►

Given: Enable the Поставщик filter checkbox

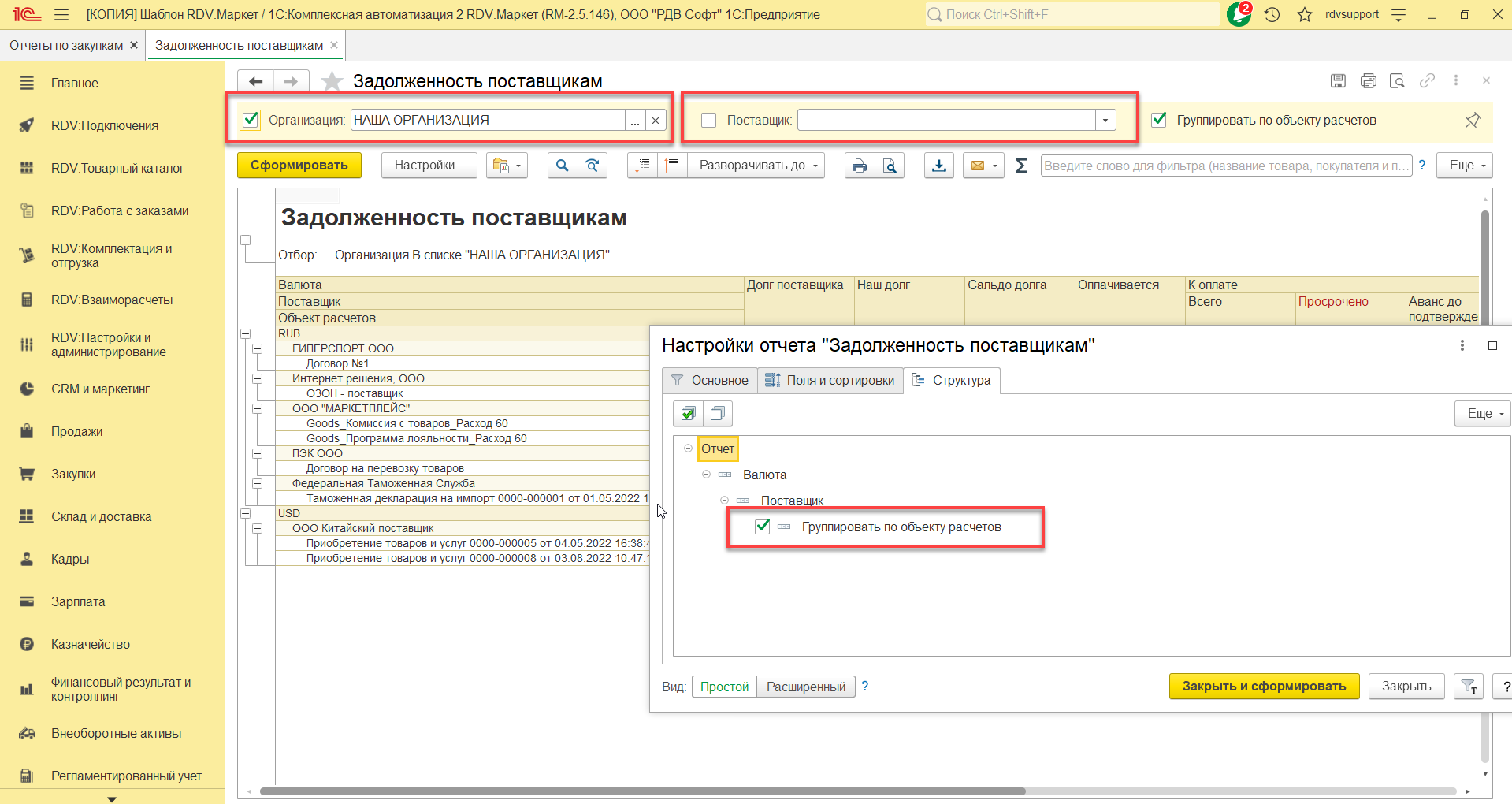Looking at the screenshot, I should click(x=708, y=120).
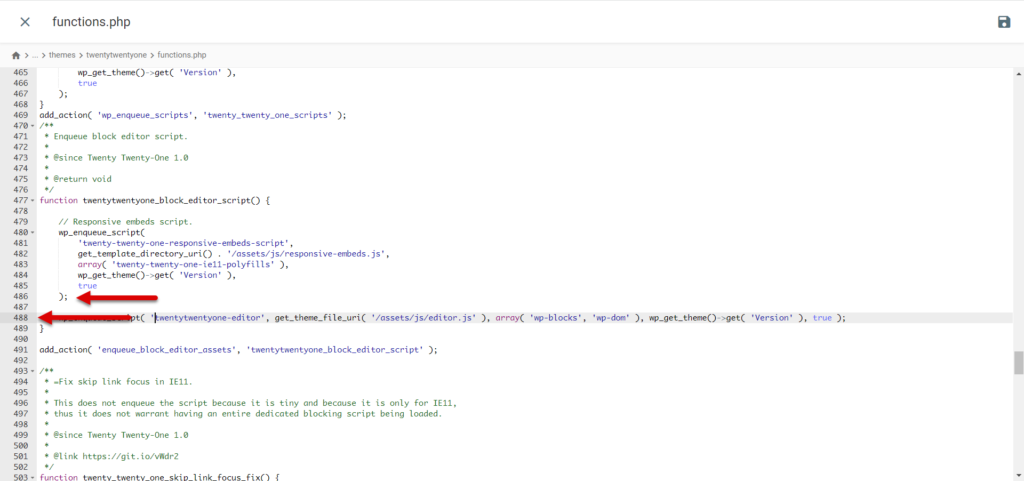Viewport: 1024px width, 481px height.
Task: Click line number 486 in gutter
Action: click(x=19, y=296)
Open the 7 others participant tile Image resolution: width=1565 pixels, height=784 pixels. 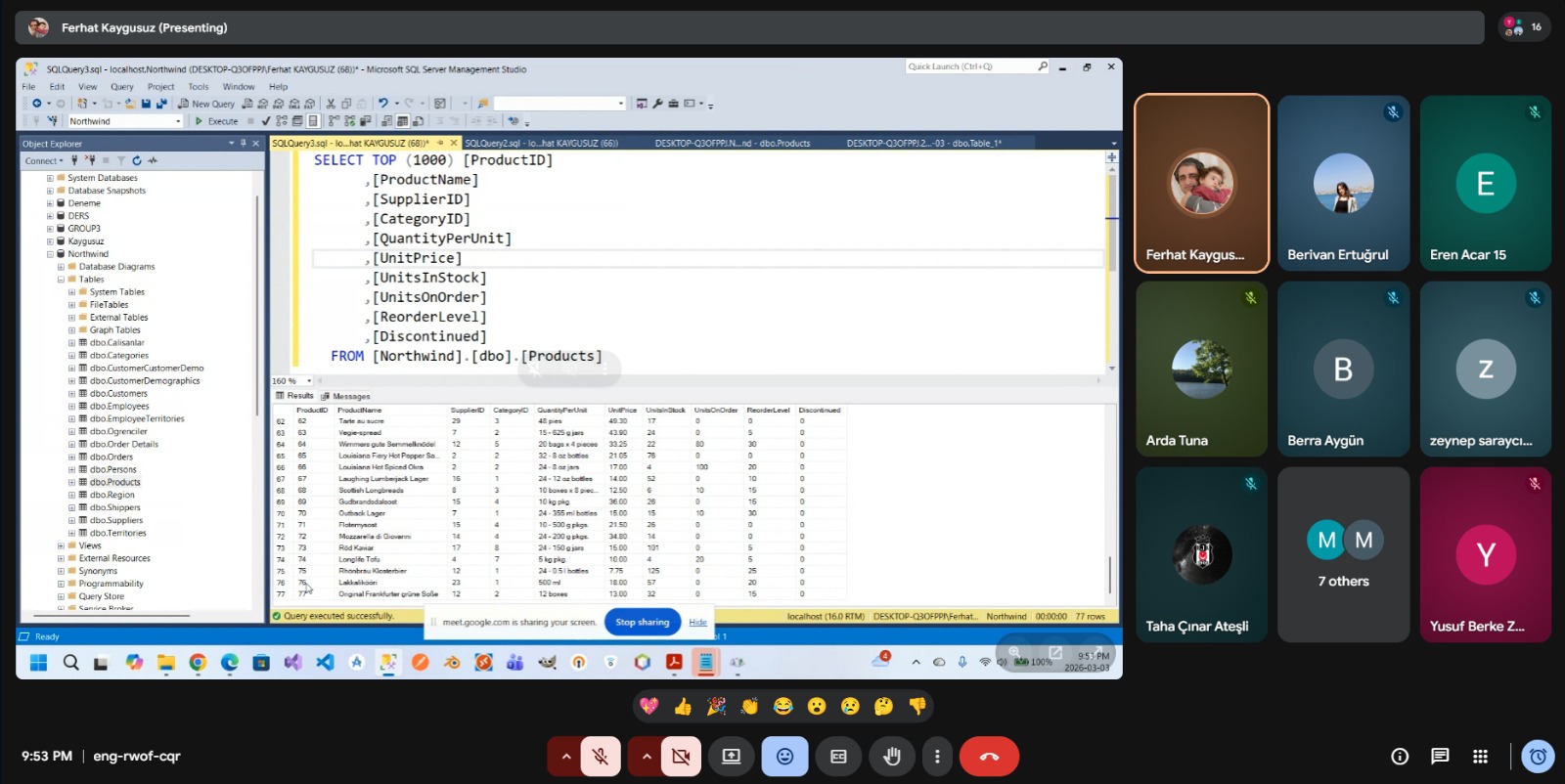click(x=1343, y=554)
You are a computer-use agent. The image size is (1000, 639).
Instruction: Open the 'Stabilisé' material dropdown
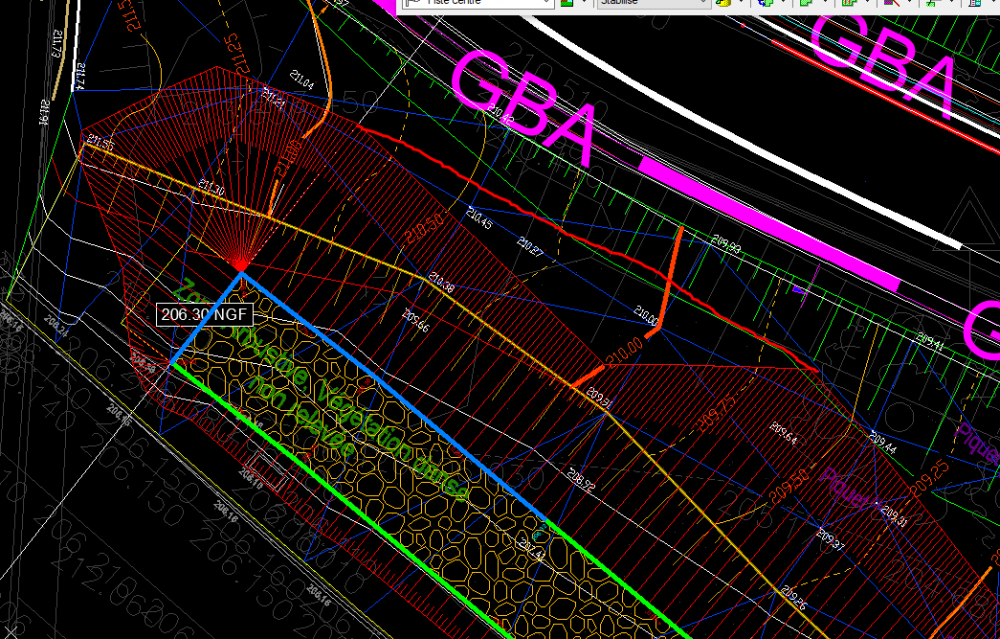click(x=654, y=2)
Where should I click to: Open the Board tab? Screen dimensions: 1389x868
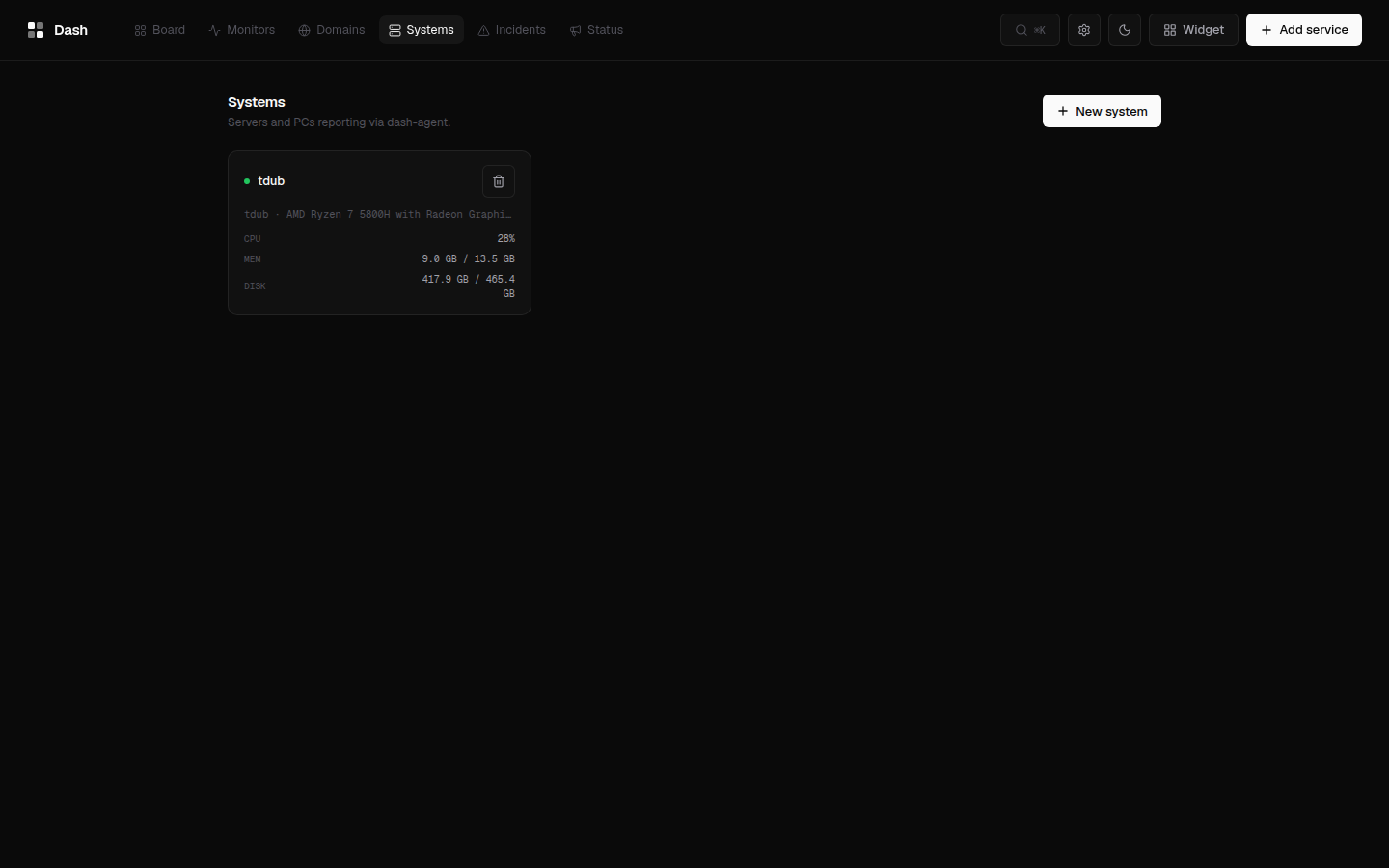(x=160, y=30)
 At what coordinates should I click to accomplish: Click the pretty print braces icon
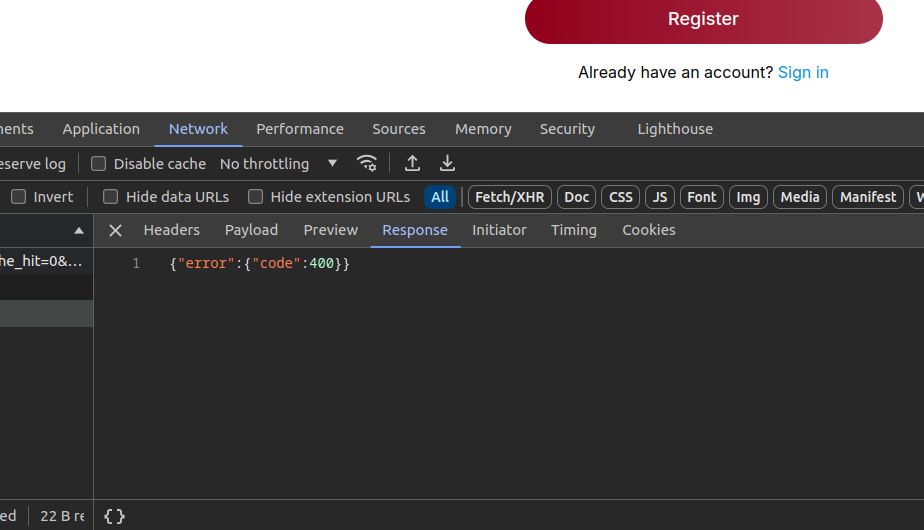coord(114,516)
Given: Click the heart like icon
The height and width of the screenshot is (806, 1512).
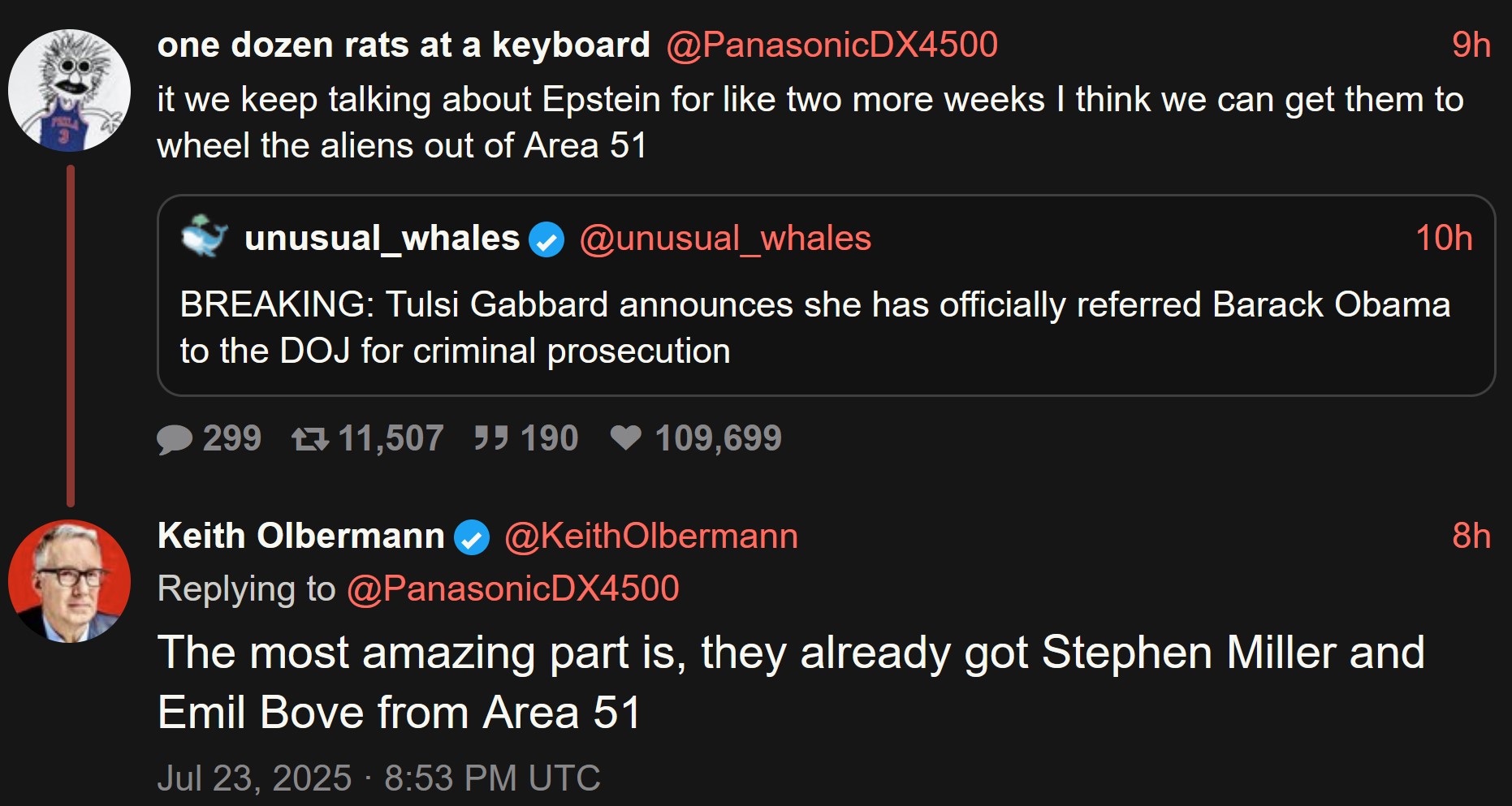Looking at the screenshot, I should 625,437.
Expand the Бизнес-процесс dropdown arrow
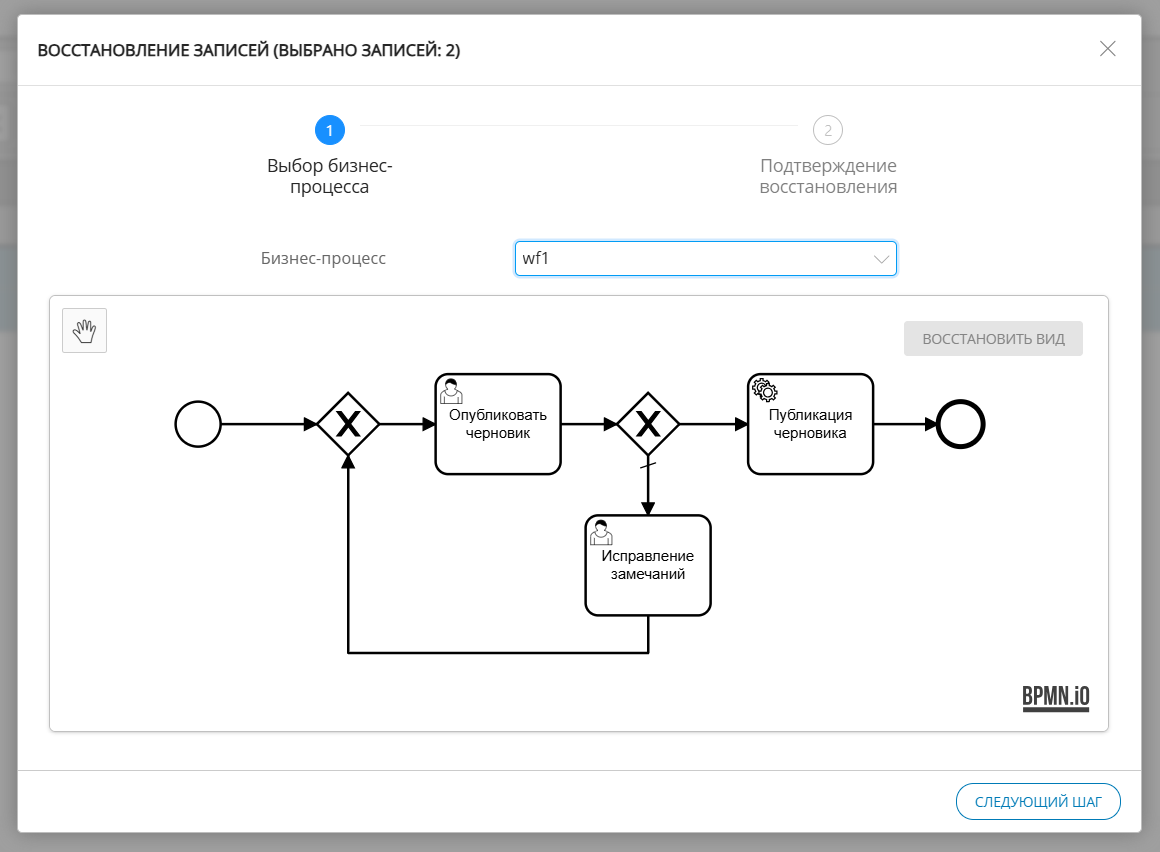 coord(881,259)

◄

• **Aim of the task**
Your copy must begin at the line containing "At what coordinates" and end at the last line of the material above. Reproduce each line exactly, but not the pictures.

• **Answer below**
 At what coordinates should I click to accomplish: Click the pretty print braces icon
coord(114,516)
Given: Click the heart like icon
The height and width of the screenshot is (806, 1512).
Looking at the screenshot, I should 625,437.
Expand the Бизнес-процесс dropdown arrow
 coord(881,259)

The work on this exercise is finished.